Il est recommandé d’auditer les fournisseurs potentiels non seulement sur leurs prix, mais sur leur santé financière et leur capacité à assurer le service après-vente (maintenance, pièces détachées) localement. Des tests pilotes et la définition d’indicateurs de performance (KPI) contractuels sont essentiels pour sécuriser l’investissement. De plus, dans une ère numérique, il est pertinent d’évaluer la maturité digitale de vos futurs partenaires. Des entités comme SEOptimizers recommandent souvent d’analyser la présence numérique et la réputation en ligne des fournisseurs B2B pour déceler des signaux faibles sur leur fiabilité et leur positionnement marché, une pratique de plus en plus courante dans la due diligence industrielle.
En somme, le choix d’un site industriel en Suisse est une équation complexe où chaque variable — du sol à la fibre optique, de la taxe communale à l’accès autoroutier — influence la solution finale. C’est un investissement stratégique qui demande temps, expertise et vision.
Quels sont les cantons suisses les plus attractifs fiscalement pour une industrie ?
Bien que la réforme RFFA ait harmonisé les taux, des cantons comme Zoug, Lucerne ou Nidwald restent très compétitifs avec des taux d’imposition sur le bénéfice bas. Cependant, pour une industrie lourde, des cantons comme le Valais ou Fribourg peuvent offrir un meilleur compromis entre coût du foncier, aides à l’implantation et fiscalité modérée.
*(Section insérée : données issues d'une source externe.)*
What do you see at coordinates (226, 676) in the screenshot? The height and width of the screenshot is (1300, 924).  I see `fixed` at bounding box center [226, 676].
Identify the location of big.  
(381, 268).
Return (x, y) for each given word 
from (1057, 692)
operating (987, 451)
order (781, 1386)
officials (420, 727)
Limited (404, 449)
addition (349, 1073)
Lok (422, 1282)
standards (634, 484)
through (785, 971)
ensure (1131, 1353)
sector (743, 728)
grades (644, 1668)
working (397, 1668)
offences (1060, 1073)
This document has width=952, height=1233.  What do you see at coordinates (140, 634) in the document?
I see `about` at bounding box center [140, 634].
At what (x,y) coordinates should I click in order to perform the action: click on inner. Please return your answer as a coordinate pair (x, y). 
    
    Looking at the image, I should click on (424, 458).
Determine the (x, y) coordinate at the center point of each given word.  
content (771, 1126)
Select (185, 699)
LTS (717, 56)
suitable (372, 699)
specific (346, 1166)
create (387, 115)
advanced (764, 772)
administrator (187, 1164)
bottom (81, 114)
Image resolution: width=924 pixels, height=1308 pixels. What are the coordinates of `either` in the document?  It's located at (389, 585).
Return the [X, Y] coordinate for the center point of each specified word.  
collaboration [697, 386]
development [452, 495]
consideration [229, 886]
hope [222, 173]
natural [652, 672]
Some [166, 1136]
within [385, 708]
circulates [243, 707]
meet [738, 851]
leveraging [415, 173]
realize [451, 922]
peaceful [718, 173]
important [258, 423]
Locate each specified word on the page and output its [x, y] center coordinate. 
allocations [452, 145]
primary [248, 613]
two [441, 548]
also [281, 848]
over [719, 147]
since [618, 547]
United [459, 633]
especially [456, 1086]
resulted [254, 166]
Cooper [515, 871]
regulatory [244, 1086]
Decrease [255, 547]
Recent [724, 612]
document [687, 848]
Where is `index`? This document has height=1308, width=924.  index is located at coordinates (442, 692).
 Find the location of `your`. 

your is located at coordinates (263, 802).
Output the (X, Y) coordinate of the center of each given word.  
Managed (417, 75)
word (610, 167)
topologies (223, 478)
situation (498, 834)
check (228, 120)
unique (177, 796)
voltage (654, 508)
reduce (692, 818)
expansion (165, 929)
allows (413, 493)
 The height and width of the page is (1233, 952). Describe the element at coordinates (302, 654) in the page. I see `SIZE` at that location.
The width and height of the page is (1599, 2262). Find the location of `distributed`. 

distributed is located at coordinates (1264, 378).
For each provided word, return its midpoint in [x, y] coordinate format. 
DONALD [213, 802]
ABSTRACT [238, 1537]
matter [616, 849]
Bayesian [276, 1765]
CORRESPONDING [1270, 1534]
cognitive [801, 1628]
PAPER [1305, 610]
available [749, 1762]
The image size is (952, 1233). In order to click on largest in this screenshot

Est-il obligatoire de réaliser une étude d’impact environnemental pour toute usine ?
Non, pas systématiquement pour toutes les usines, mais c’est obligatoire pour les projets dépassant une certaine taille ou présentant des risques spécifiques (chimie, bruit, trafic induit important). Il est crucial de consulter le service de l’environnement cantonal dès l’avant-projet pour déterminer les exigences spécifiques au site visé.
Comment vérifier la disponibilité de la main-d’œuvre qualifiée dans une région précise ?
Il est conseillé d’analyser les statistiques de l’Office fédéral de la statistique (OFS) sur la structure de l’emploi local et de contacter les promotions économiques cantonales. La proximité avec des écoles techniques (HES, écoles de métiers) est souvent le meilleur indicateur de la pérennité du bassin de compétences.
Quel est le rôle des zones franches ou des ports francs pour l’industrie en Suisse ?
Les Ports Francs (comme à Genève ou près des aéroports) permettent de stocker des marchandises en suspension de droits de douane et de TVA. C’est un outil logistique puissant pour les industries de haute valeur (luxe, art, métaux précieux) qui réexportent une grande partie de leur production, optimisant ainsi leur trésorerie.